Dryden dropped to his knees in the puddle of mud and glass and Sylvie's violet blood, gently, quickly picking the shards of glass off her back, sliding his arms under her body and, with a small grunt of effort, standing up. He held her carefully but firmly, guiding her head to rest on his shoulder. Her tail flopped and slapped against his legs, and he had to make a quick grab to adjust his grip before she slithered out of his arms.

'I'll take her now,' he said briskly. 'Since you seem so anxious to be rid of her. My secretary will be along in a minute and he'll pay you.'

'Don't you want to discuss the price?' the merchant asked, sounding dumbfounded.

'No, I just want to get her out of here,' Dryden said.

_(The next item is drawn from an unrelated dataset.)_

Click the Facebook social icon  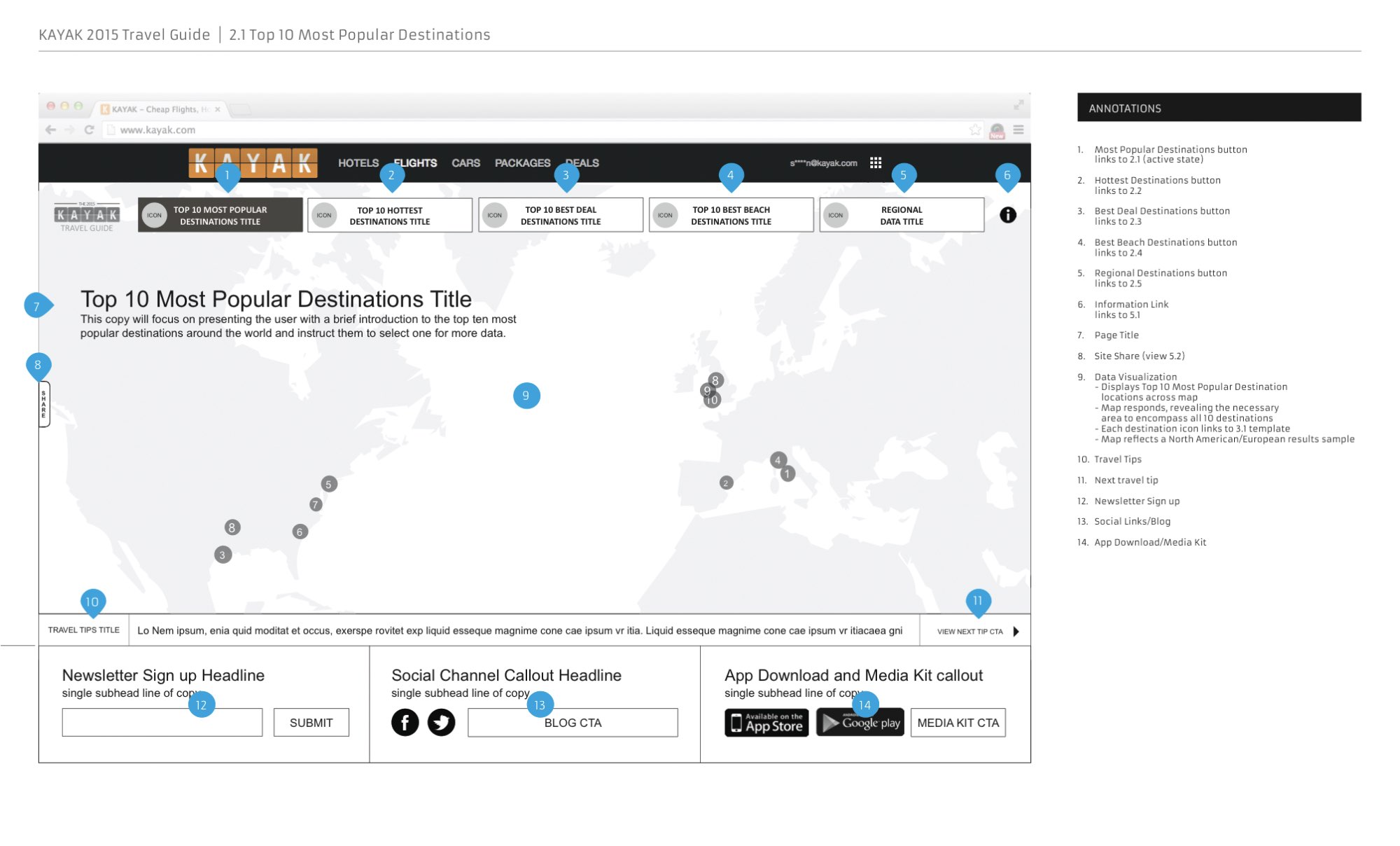pos(405,722)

He glanced down at Sylvie, and she was confused all over again by the worry in his eyes, clear to see through their little windows. The world seemed to be tilting away from her, and she could not spare much mind to wonder about windows any more.

The merchant's eyes narrowed. 'I'm not letting her go cheaply, mind,' he said quickly. 'You don't see a mermaid like that every day.'

'Thank goodness,' said Dryden shortly. 'I'd be ashamed to keep an animal in such a wretched state. If all she's worth to you is money, that's all you deserve to get. Come on, Sylvie ... don't worry, you'll be all right.'

'Sylphy?' the merchant said. 'Fancy name. Where'd you come up with that?'

'I asked her,' said Dryden, in tones of withering scorn, and walked out of the tent.